# [PROVIDED ENTRIES]
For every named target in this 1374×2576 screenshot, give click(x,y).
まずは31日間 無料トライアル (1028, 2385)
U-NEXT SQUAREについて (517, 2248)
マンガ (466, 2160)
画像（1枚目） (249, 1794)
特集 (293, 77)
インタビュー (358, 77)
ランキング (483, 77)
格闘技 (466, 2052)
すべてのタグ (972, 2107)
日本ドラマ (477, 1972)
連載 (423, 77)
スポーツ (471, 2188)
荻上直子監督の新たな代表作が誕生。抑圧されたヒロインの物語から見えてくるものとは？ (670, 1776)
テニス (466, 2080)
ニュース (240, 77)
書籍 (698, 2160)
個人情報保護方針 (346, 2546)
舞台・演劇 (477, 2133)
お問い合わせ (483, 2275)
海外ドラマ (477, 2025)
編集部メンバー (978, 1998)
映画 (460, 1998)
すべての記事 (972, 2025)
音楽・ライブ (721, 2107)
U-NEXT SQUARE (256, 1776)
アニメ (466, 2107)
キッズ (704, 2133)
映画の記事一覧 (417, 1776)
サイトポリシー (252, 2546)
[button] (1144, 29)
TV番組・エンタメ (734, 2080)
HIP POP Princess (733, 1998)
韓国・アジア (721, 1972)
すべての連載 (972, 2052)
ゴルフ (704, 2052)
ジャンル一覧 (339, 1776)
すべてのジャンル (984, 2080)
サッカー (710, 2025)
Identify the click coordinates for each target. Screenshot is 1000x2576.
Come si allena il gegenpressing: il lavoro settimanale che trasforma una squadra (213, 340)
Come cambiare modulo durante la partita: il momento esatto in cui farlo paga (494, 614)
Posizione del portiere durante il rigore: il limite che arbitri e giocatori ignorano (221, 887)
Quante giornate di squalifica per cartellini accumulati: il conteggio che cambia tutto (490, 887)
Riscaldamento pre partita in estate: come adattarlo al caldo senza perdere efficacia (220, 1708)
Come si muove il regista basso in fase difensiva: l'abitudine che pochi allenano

# [WORK ORDER]
Look for the line with "キッズ (704, 2133)" in the records above. Repeat it and each line after it exactly.

# [RESULT OF THIS EXERCISE]
キッズ (704, 2133)
映画の記事一覧 (417, 1776)
サイトポリシー (252, 2546)
[button] (1144, 29)
TV番組・エンタメ (734, 2080)
HIP POP Princess (733, 1998)
韓国・アジア (721, 1972)
すべての連載 (972, 2052)
ゴルフ (704, 2052)
ジャンル一覧 (339, 1776)
すべてのジャンル (984, 2080)
サッカー (710, 2025)
Identify the click coordinates for each target. Screenshot is 1000x2576.
Come si allena il gegenpressing: il lavoro settimanale che trasforma una squadra (213, 340)
Come cambiare modulo durante la partita: il momento esatto in cui farlo paga (494, 614)
Posizione del portiere durante il rigore: il limite che arbitri e giocatori ignorano (221, 887)
Quante giornate di squalifica per cartellini accumulati: il conteggio che cambia tutto (490, 887)
Riscaldamento pre partita in estate: come adattarlo al caldo senza perdere efficacia (220, 1708)
Come si muove il regista basso in fase difensiva: l'abitudine che pochi allenano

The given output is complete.